A new coffee policy is expected to be revealed soon following its drafting and ongoing public consultation meetings across the coffee-growing counties.
The draft policy has been developed by Prof. Joseph Kieyah’s led Coffee Sub-Sector Reforms Implementation Committee.
The draft policy indicates that production has declined by 68 percent since 1988 from 129,000 tons to the current 40,000.
“This unfavorable performance is attributed to the low adoption of good farming practices and poor processing facilities in the co-operative societies,” said Prof Keiyah.
He said only 30 percent of Kenyan coffee is specialty coffee while the rest falls under the commercial and low-quality bracket. He noted there is a need to introduce a new system of grading before pulping is done so that each farmer is paid according to the grade of their coffee.

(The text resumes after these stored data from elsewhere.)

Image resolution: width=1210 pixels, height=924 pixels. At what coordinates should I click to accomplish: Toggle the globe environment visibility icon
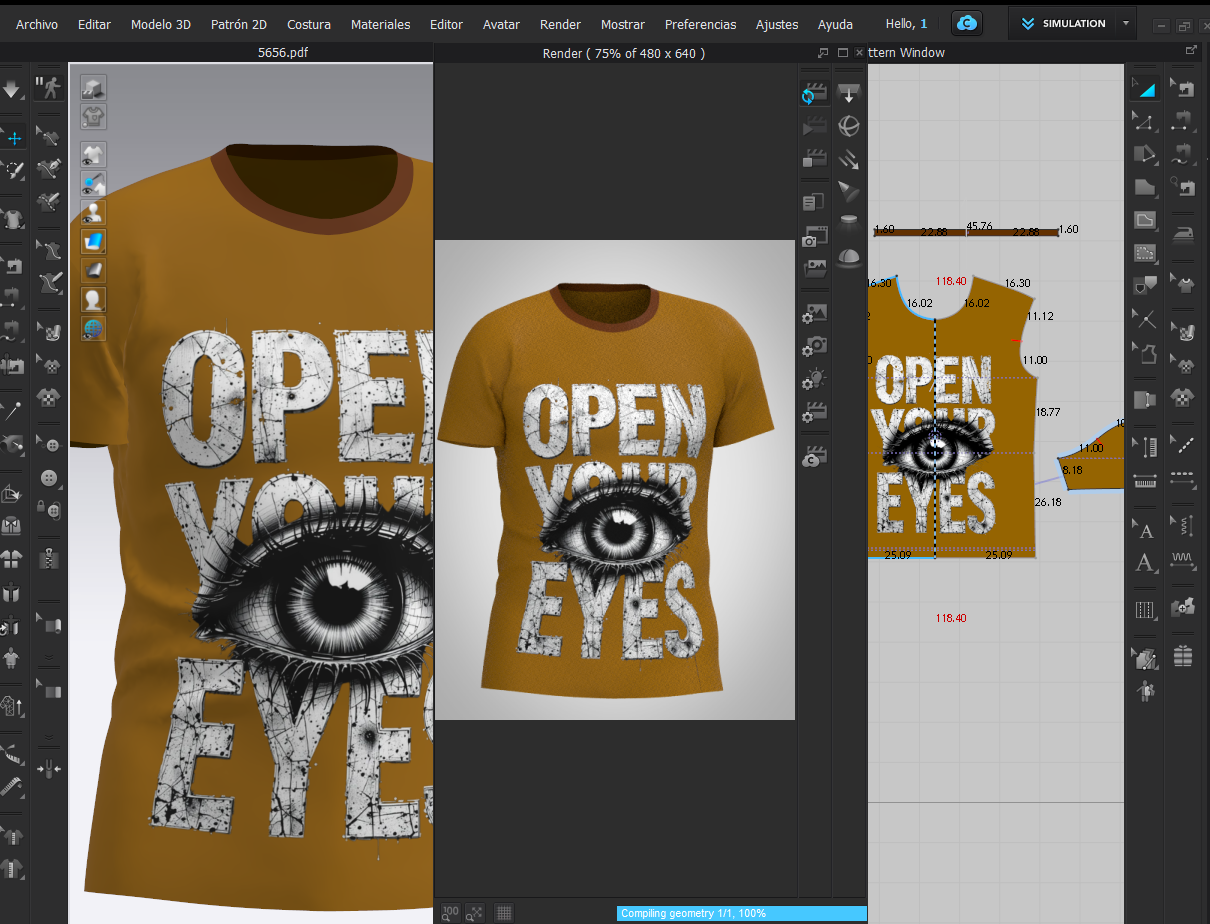[x=93, y=329]
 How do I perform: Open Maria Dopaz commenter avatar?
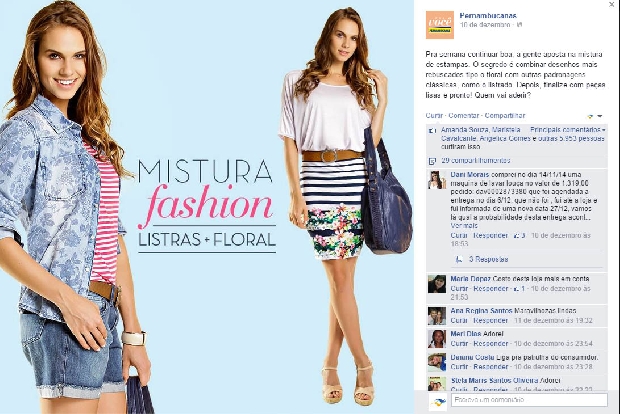point(437,284)
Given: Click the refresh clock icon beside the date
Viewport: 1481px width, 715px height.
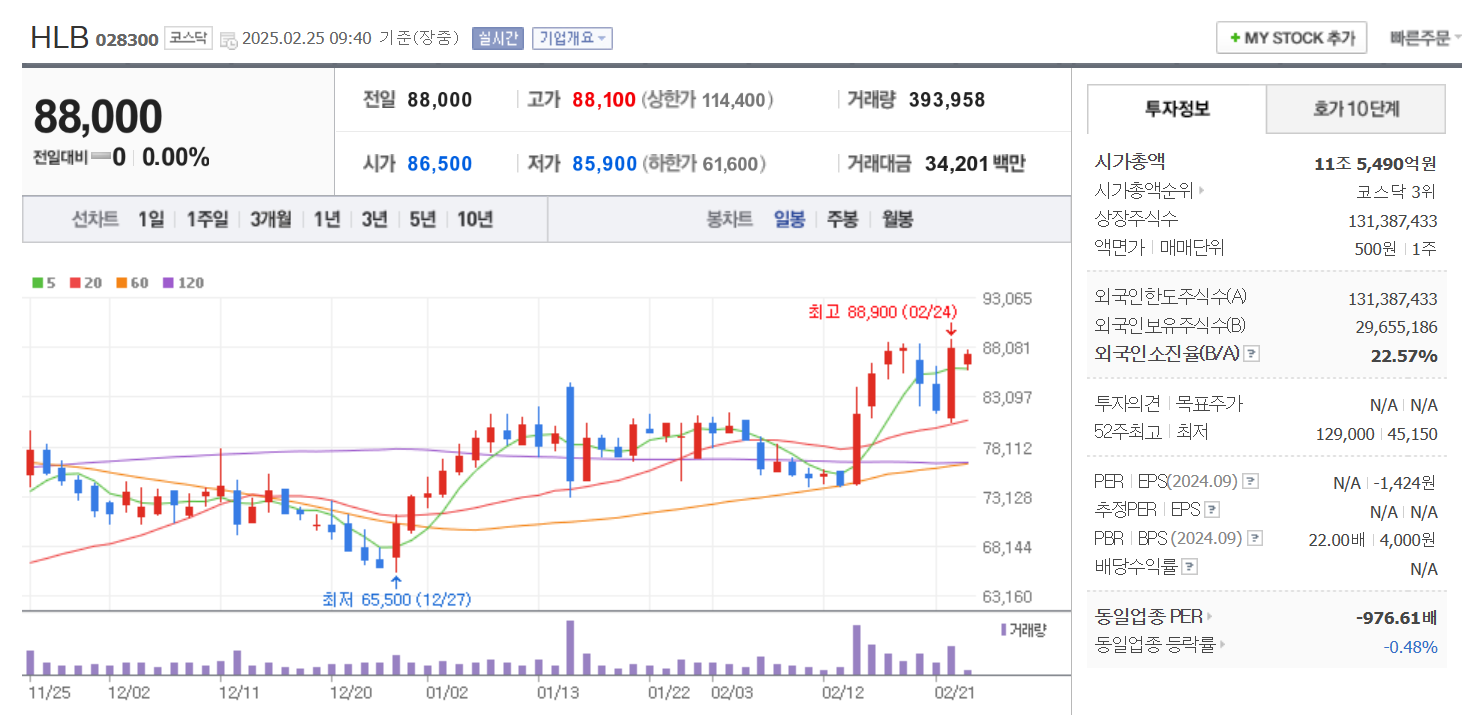Looking at the screenshot, I should click(x=228, y=38).
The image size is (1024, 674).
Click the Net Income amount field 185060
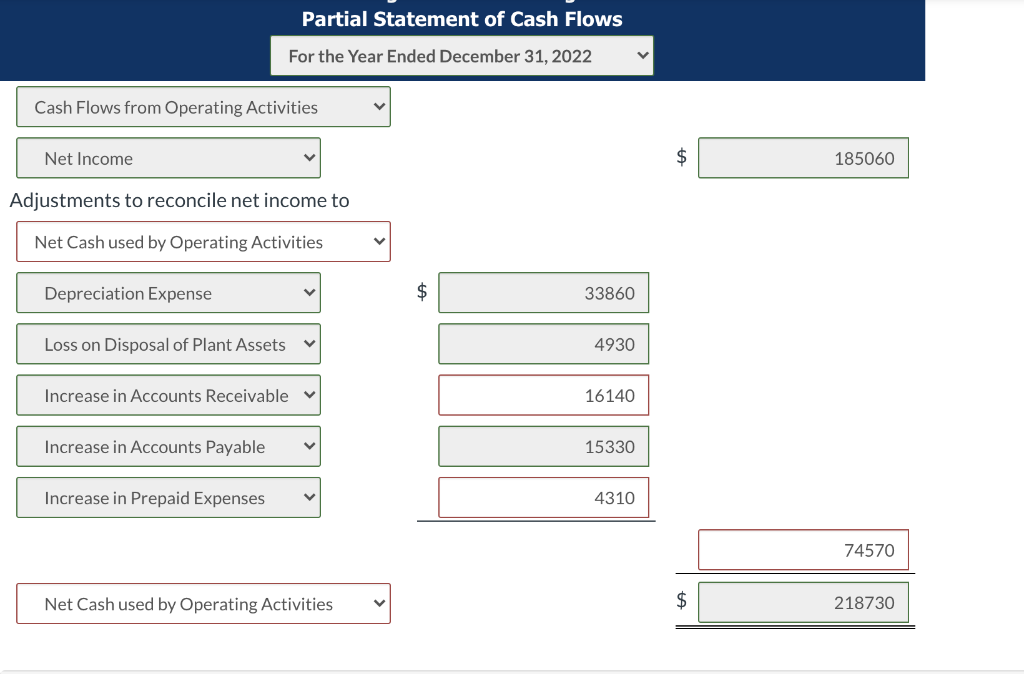803,158
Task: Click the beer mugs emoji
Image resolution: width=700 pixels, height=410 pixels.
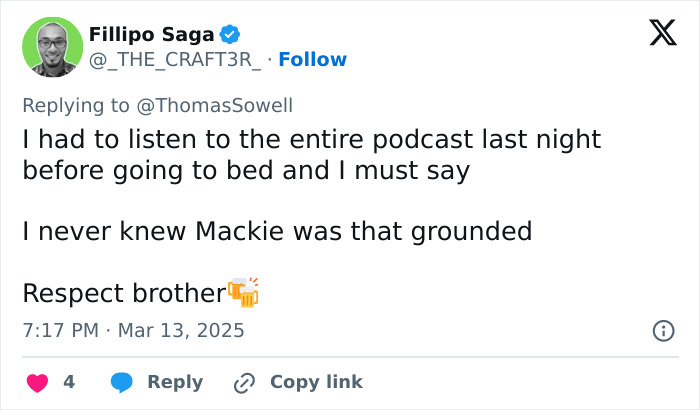Action: tap(243, 292)
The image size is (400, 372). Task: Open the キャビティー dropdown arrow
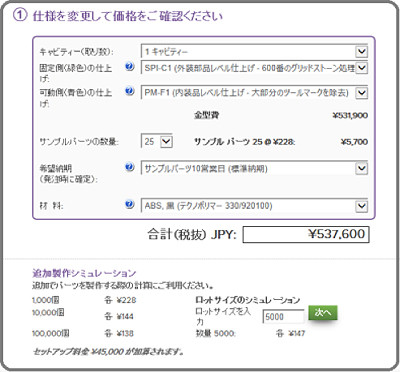pos(361,52)
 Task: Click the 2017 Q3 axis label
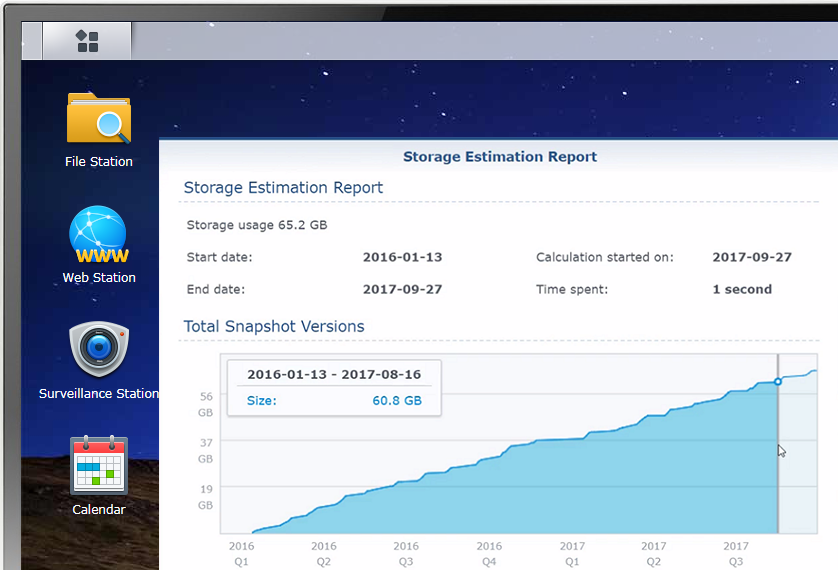click(x=736, y=553)
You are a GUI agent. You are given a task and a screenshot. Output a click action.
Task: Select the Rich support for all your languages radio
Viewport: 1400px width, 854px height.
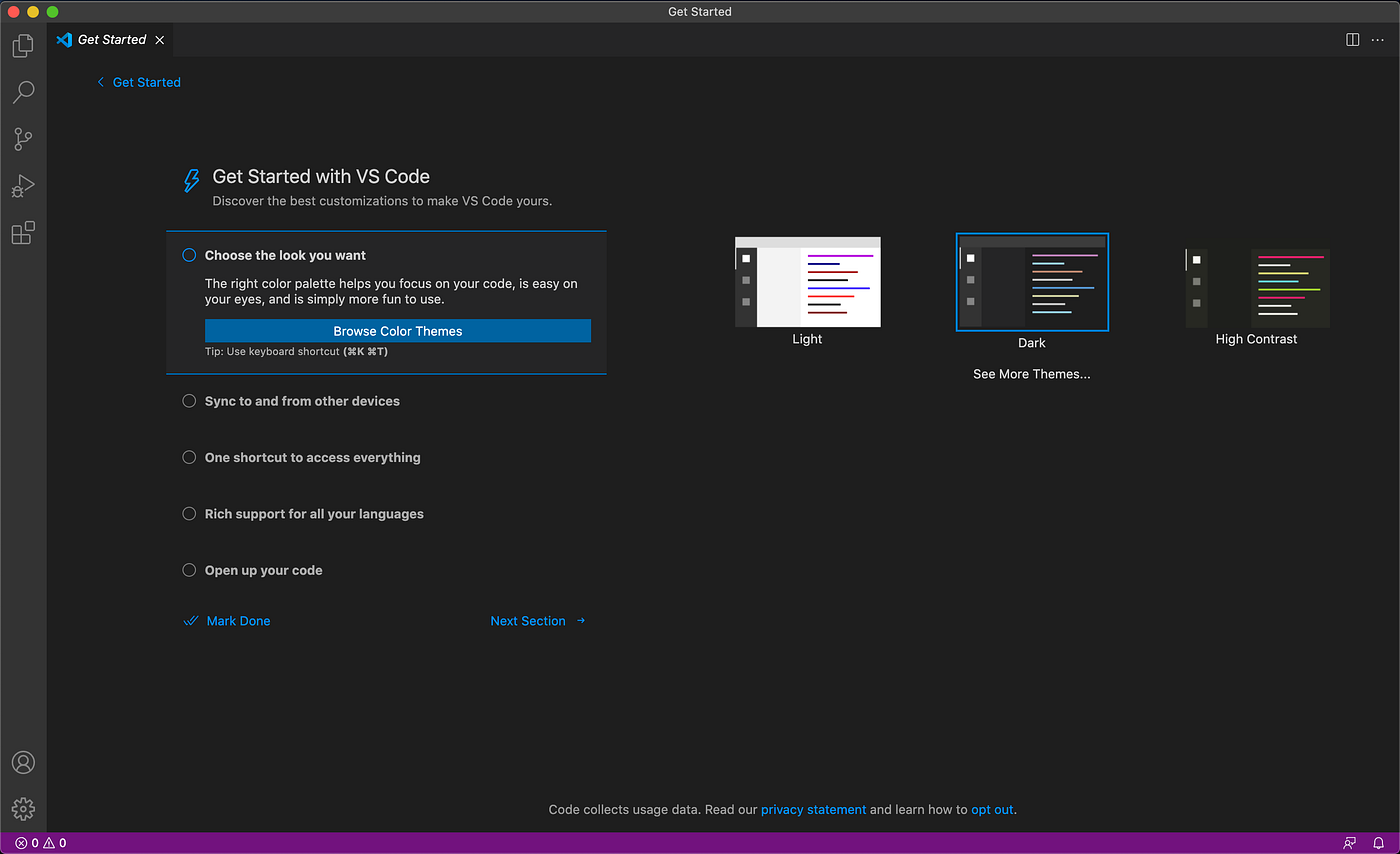(x=189, y=513)
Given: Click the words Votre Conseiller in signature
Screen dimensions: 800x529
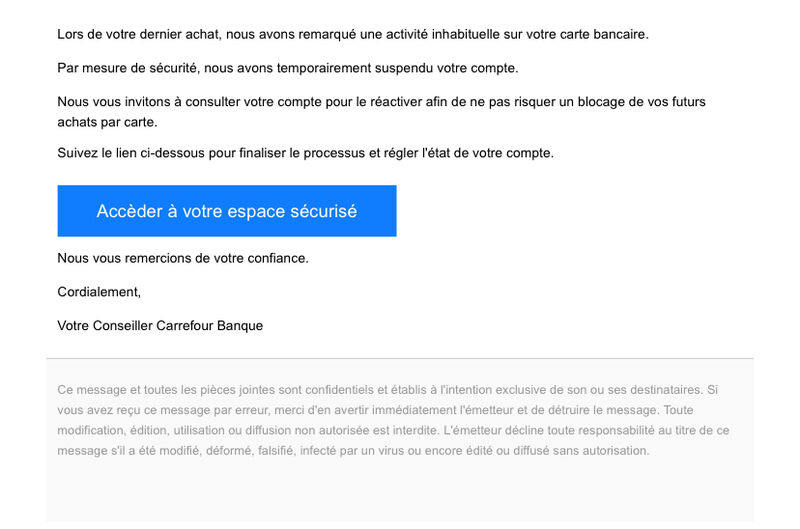Looking at the screenshot, I should click(105, 325).
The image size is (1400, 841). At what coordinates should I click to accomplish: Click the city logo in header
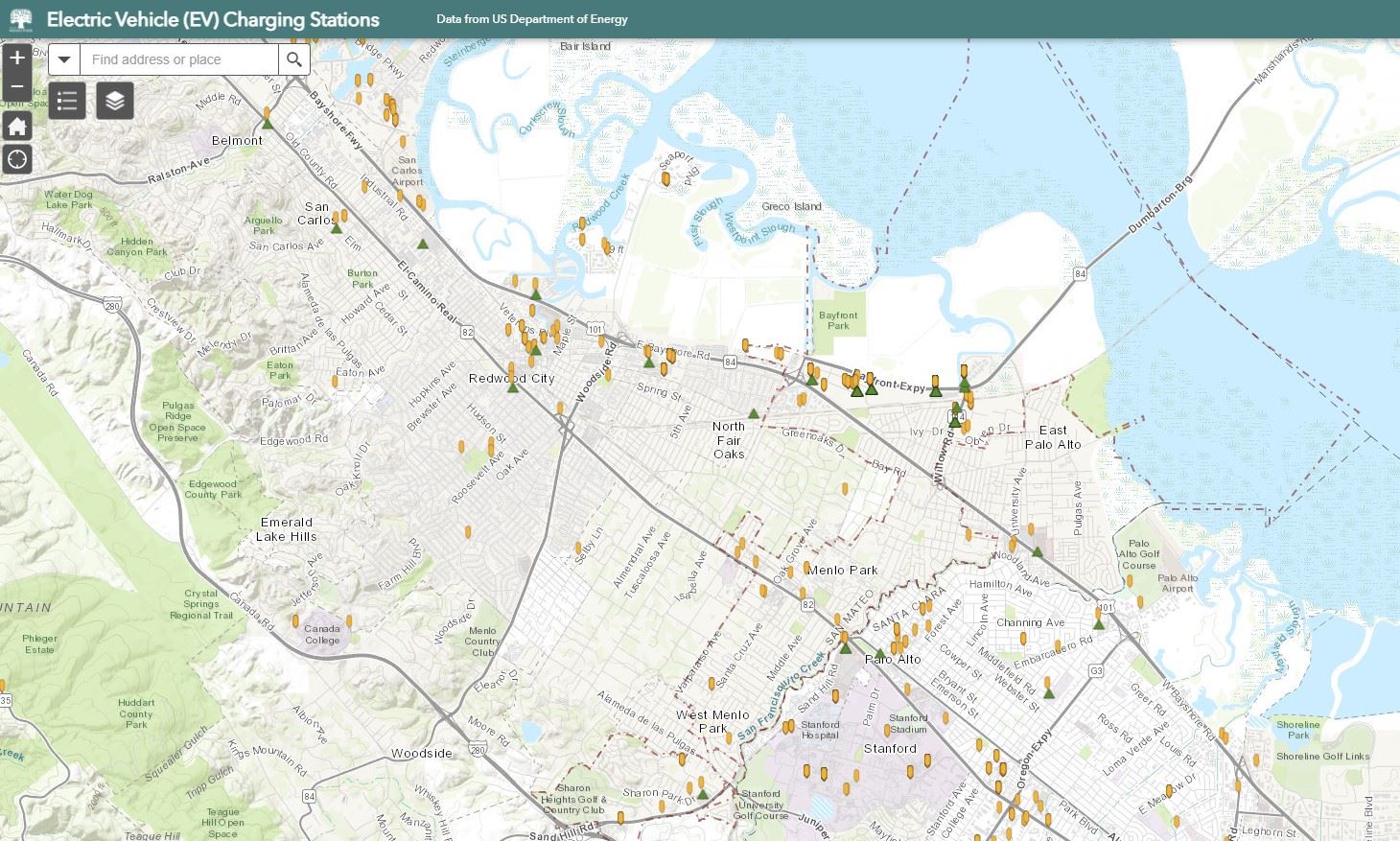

But cupping centres which are used to assess the quality of coffee is few and far spread between the co-operatives.
He noted that the sector lacks a comprehensive coffee marketing strategy and is dominated by cartels that distort market mechanisms.
“About 90 percent of our coffee is sold through the Nairobi Coffee Exchange (NCE) while only 10 percent is sold through direct sales,” he added.
The market infrastructure including the NCE floor, use of ICT technology and warehousing are underdeveloped to the disadvantage of farmers.
Kenyan coffee, he noted, is regarded as a specialty coffee used to blend other coffees and premium prices are offered for good quality coffee.
About 95 percent of local coffee is exported in semi-processed form yet most countries derive most of their coffee revenue from selling value-added coffee.
Value addition is currently undertaken by private companies comprising 13 dealers and 7 growers’ co-operatives and unions.
“Value addition fetches better and predictable prices and promotes agro-processing in line with the government’s Big Four agenda,” he said.
Kieyah said the committee is in the process of collecting views from stakeholders before the final draft is drawn and handed to the agriculture minister before the end of the year.
The area under cultivation has also declined by 32 percent from 420,079 acres to the current 98,842 acres while the number of small-scale farmers stands at 700,000.
According to the draft policy, the country will have no coffee left by 2046 should the trend continue with the reduction being attributed to the upcoming of other competing and more profitable ventures in the coffee zones.
Out of the 3,000 large scale coffee farmers in Kenya, 2,400 are small estates with an acreage of between 5 to 20 spread across the 32 coffee-growing counties.
Also, 99 percent of the coffee grown in the country is Arabica while one percent is under Robusta but there is a huge potential coffee farming in non-traditional coffee growing areas like Rift-valley for the Arabica variety while Western and Nyanza regions are suitable for Robusta.
Currently, farmers are only able to produce an average of two kilograms of coffee per tree against a potential of 10 kilograms.
In 1988, a tree produced an average of four kilograms per tree, with the decline attributed to the increased cost of production per tree which amounts to Sh51 while the average price per tree is Sh69, translating to a profit of Sh18,000 per acre annually. Soil fertility, aging farming community, climate change, and declining crop husbandry are also to blame for the reduced production.
The Coffee Research Institute has however developed improved coffee varieties, Ruiru 11 and Batian, that are high yielding and disease tolerant and are able to withstand the Coffee Berry Disease and the Coffee Leaf Rust, saving farmers about 30 percent of the production costs.